**** GIVEN DATA

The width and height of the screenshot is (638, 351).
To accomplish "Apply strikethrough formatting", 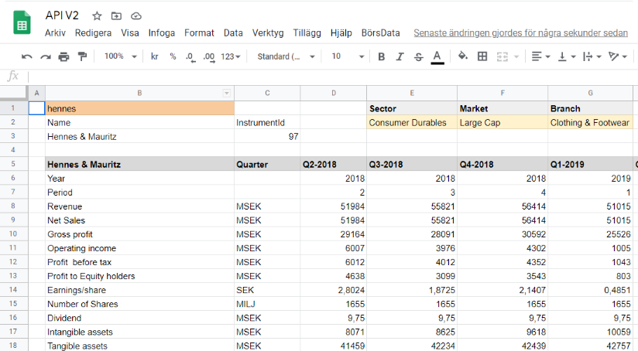I will point(418,56).
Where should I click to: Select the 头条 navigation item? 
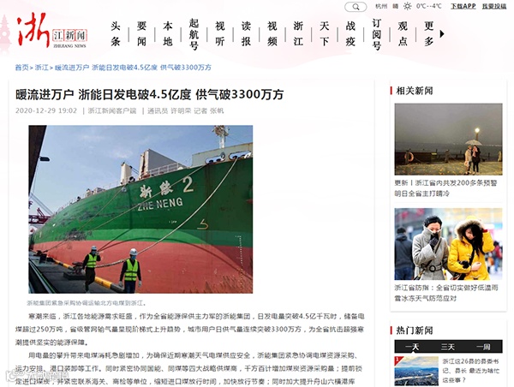[x=116, y=33]
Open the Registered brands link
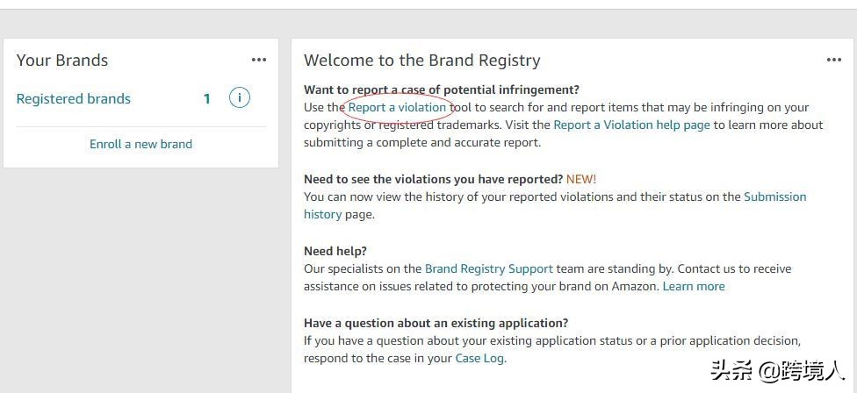This screenshot has height=393, width=857. coord(74,99)
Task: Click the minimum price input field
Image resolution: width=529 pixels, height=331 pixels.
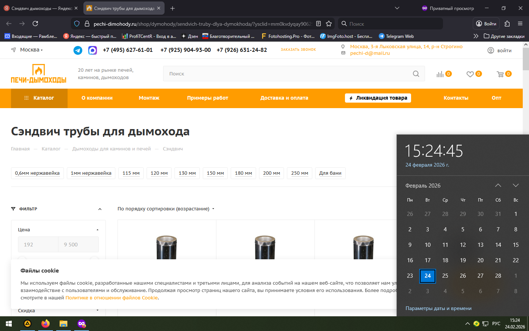Action: [38, 245]
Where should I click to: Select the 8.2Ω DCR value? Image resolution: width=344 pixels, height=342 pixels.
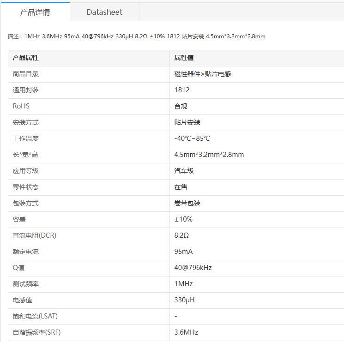coord(181,235)
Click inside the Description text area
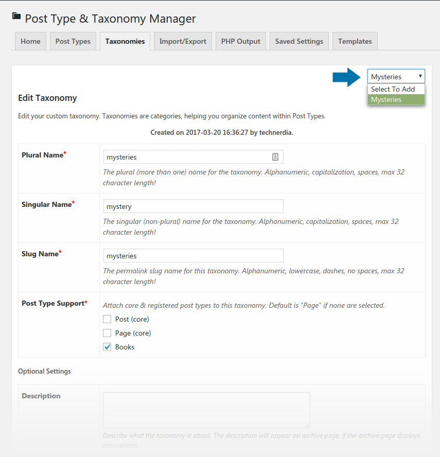This screenshot has width=440, height=457. (x=206, y=410)
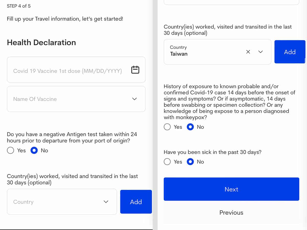Select Yes for sick in past 30 days
Image resolution: width=307 pixels, height=230 pixels.
coord(167,162)
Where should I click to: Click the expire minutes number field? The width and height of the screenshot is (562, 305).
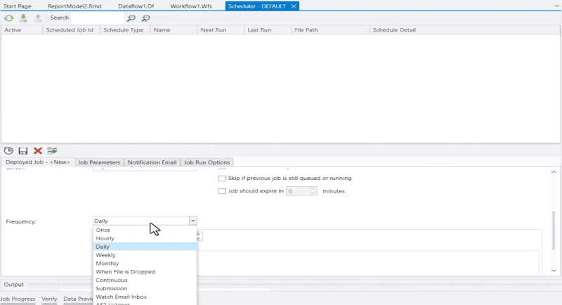click(298, 191)
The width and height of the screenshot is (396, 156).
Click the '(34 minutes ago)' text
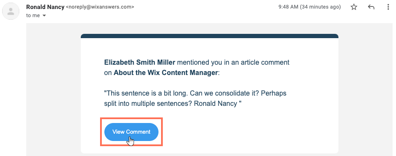320,7
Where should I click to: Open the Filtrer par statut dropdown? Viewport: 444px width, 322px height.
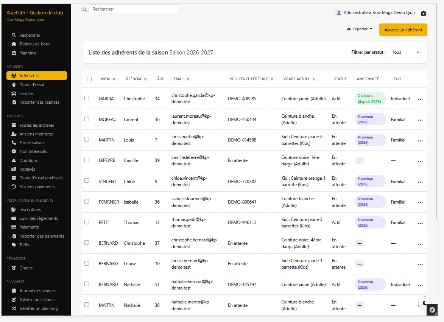(x=405, y=52)
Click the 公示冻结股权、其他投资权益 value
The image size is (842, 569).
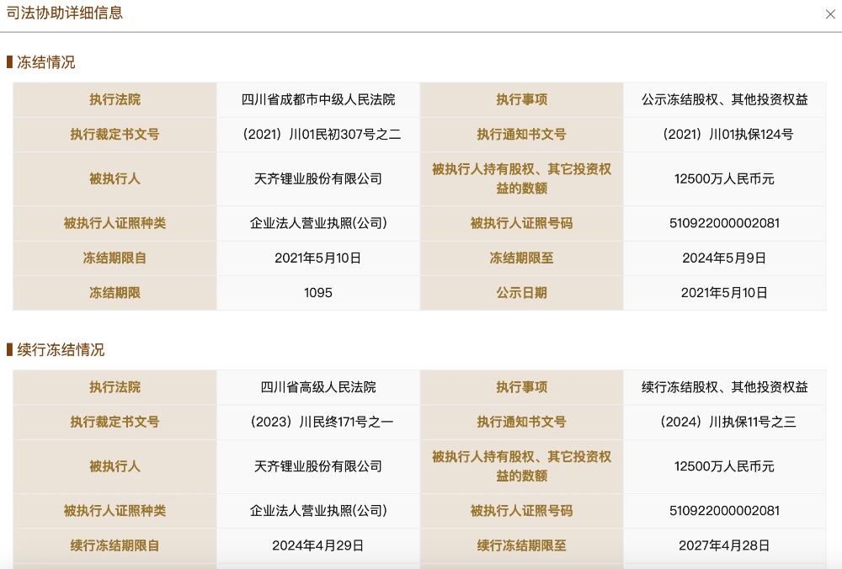tap(724, 99)

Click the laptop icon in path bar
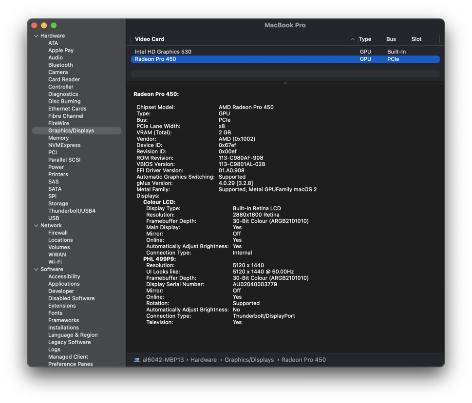pos(137,360)
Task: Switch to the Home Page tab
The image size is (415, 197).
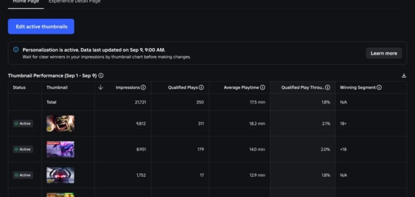Action: [25, 2]
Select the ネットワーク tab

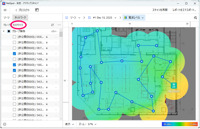click(20, 18)
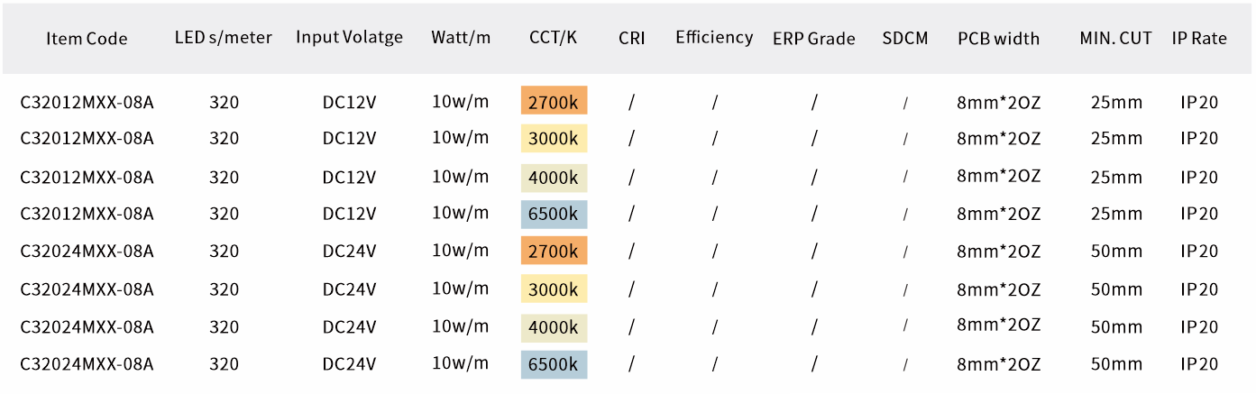
Task: Click the Efficiency column header
Action: click(714, 38)
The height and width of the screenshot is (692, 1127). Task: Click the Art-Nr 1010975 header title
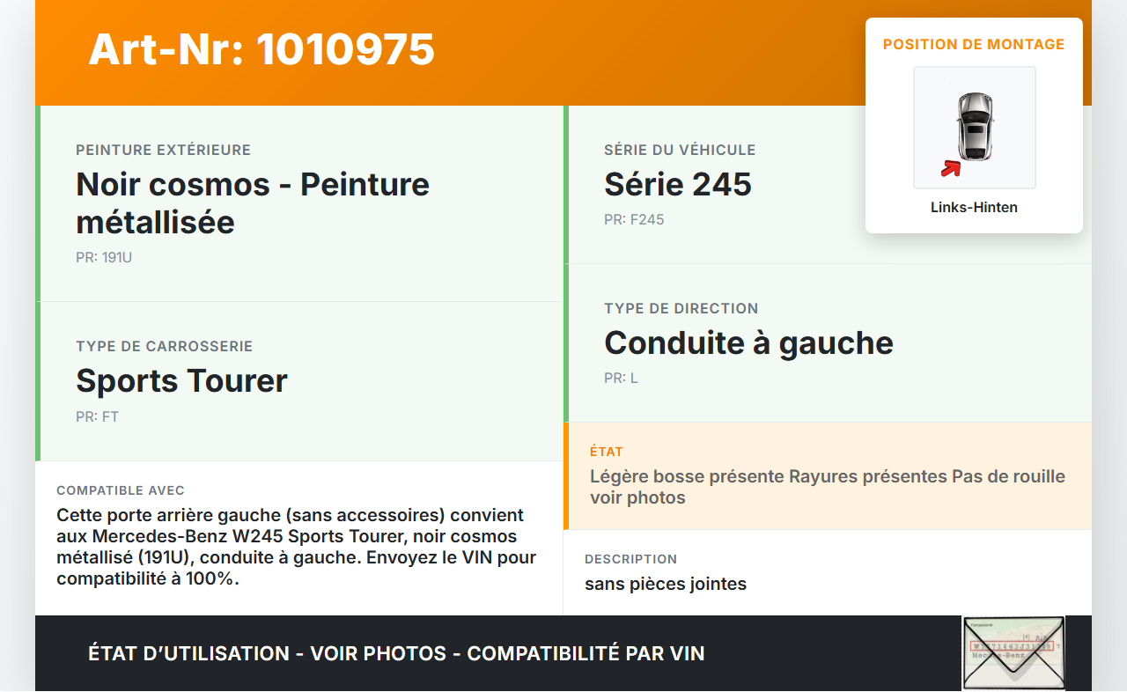pyautogui.click(x=261, y=49)

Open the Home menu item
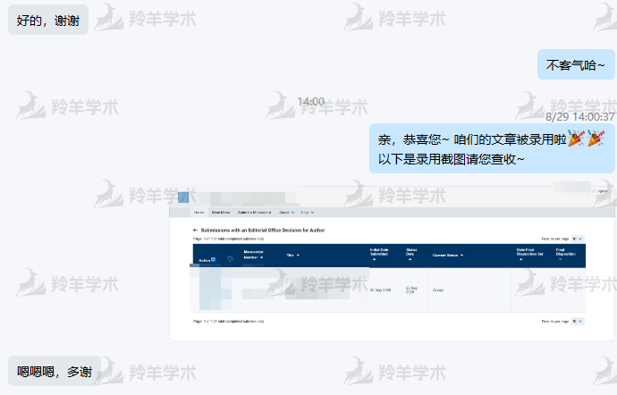199,213
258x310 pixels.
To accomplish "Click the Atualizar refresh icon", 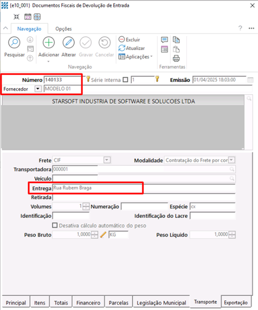I will pyautogui.click(x=121, y=48).
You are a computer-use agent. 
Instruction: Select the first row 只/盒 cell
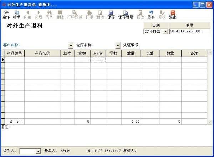point(98,60)
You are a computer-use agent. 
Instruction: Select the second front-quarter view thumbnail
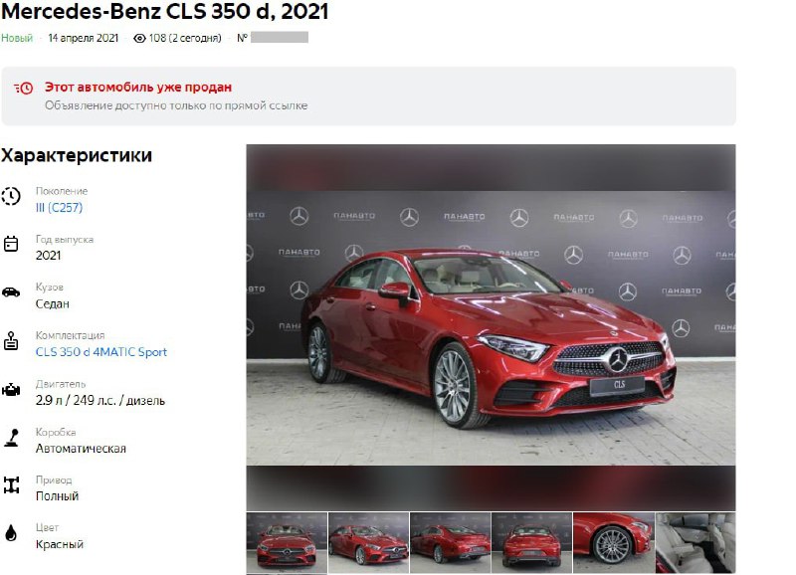click(368, 542)
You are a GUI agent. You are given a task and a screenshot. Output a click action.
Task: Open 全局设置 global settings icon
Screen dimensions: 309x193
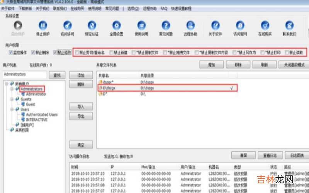[116, 25]
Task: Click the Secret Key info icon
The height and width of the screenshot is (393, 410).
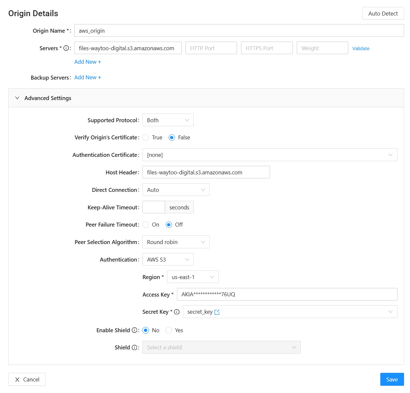Action: (177, 312)
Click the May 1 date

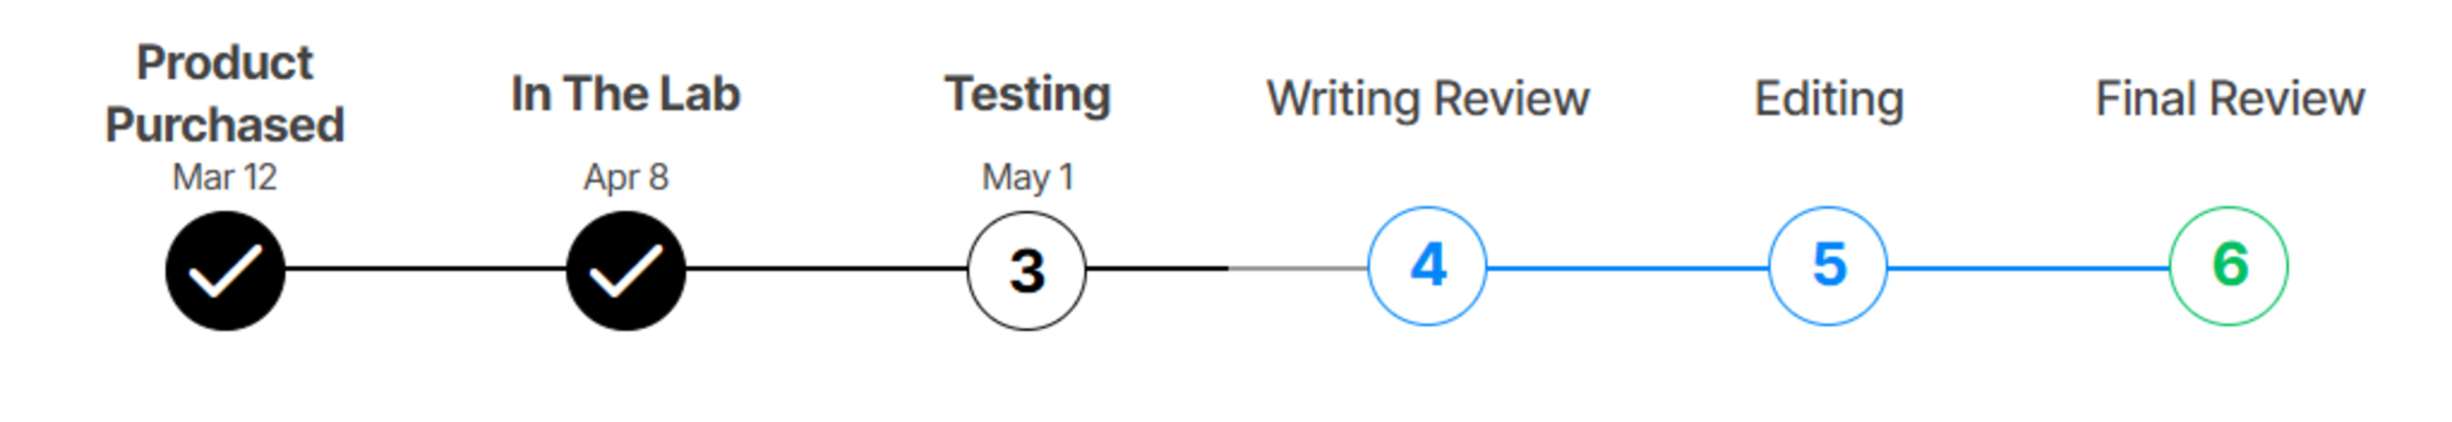click(x=1027, y=177)
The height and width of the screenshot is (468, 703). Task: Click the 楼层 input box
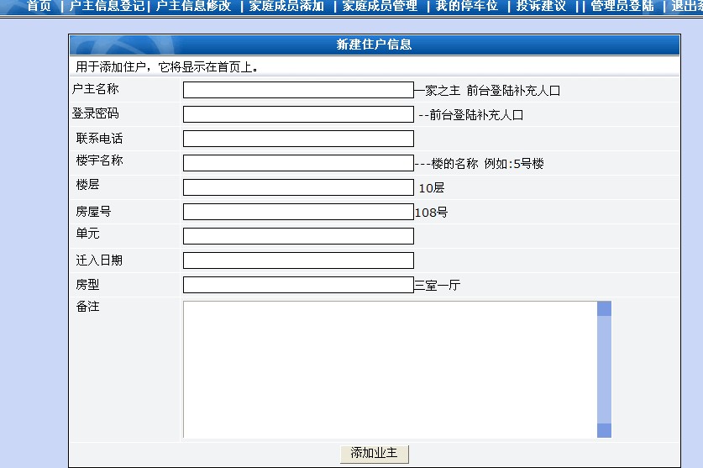coord(298,187)
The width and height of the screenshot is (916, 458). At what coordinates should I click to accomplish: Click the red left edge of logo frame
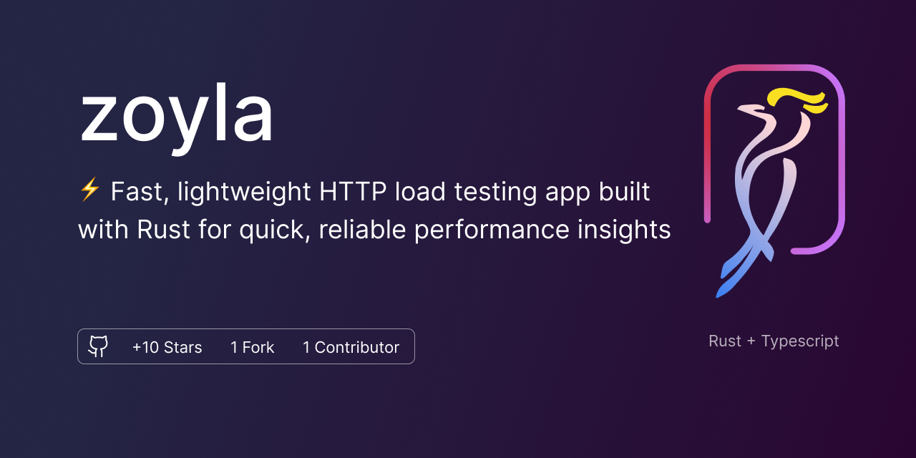tap(707, 143)
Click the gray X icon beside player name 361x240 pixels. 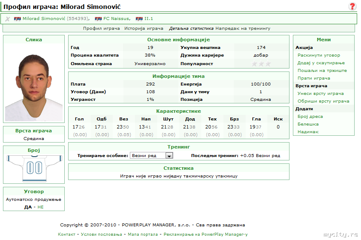tap(8, 19)
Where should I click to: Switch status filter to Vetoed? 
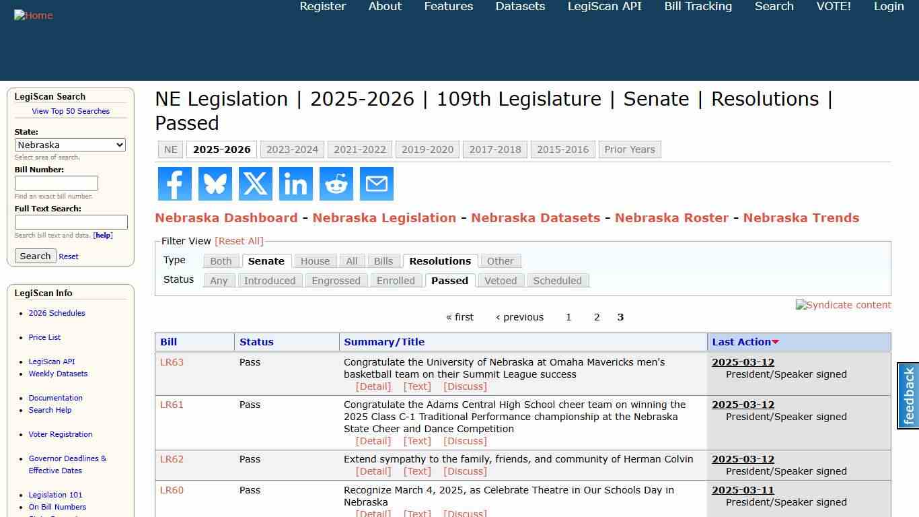[501, 280]
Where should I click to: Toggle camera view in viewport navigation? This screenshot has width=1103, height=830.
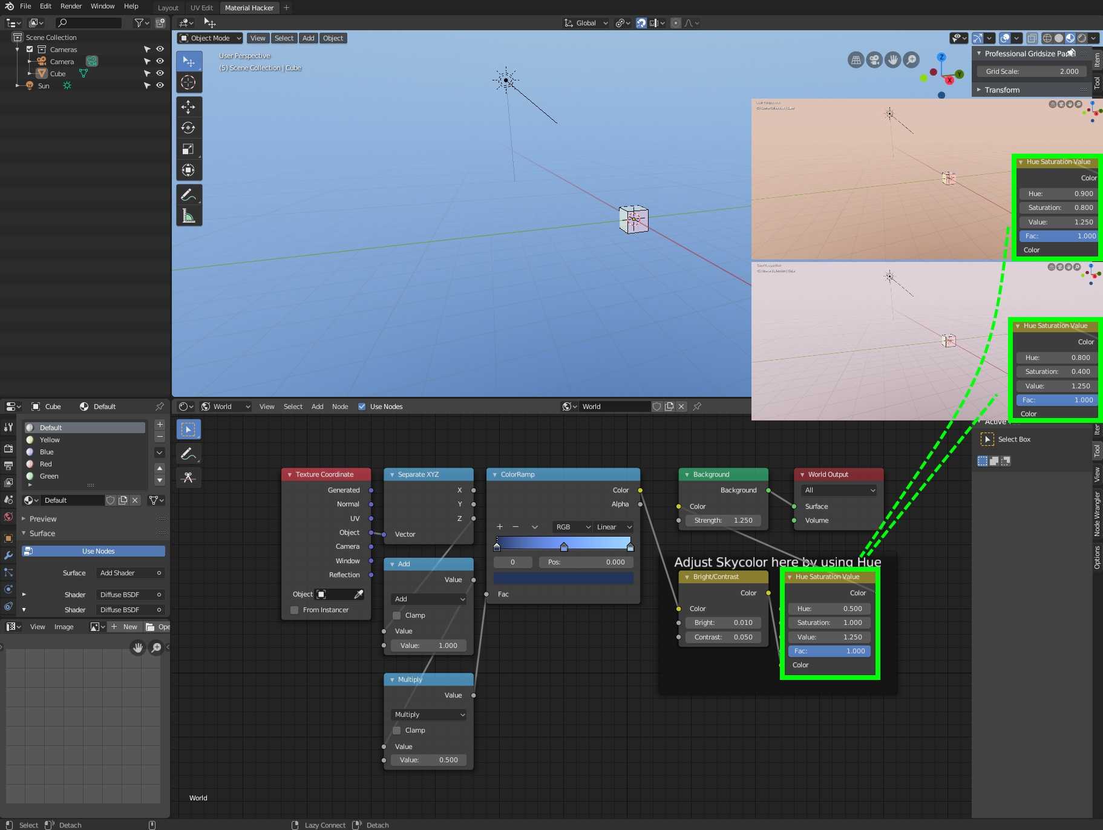[x=874, y=60]
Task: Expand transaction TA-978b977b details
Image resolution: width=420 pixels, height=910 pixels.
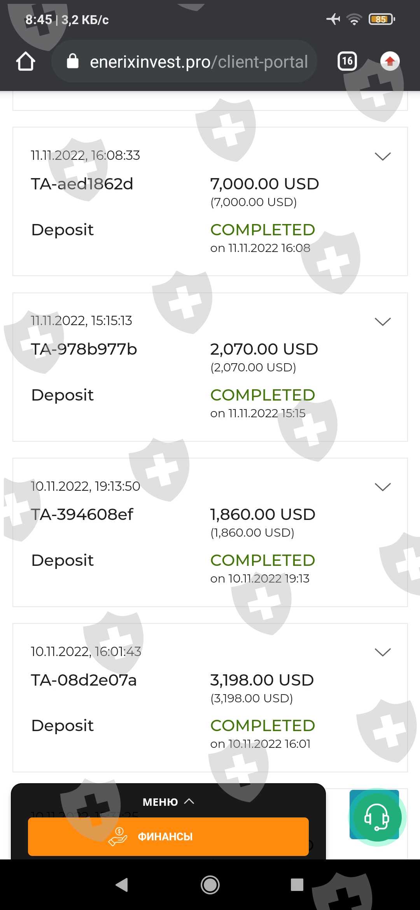Action: point(382,322)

********

Nothing but the lines from the one containing "Instruction: Select the first row 只/盒 cell" through the one containing "Task: Open 全局设置 global settings icon" should appear, copied exactly from the material above and without pictures.

Instruction: Select the first row 只/盒 cell
point(98,60)
You are a computer-use agent. 
Instruction: Select the second front-quarter view thumbnail
click(368, 542)
You are a GUI agent. You are given a task and a screenshot. Output a click action.
Task: Open 全局设置 global settings icon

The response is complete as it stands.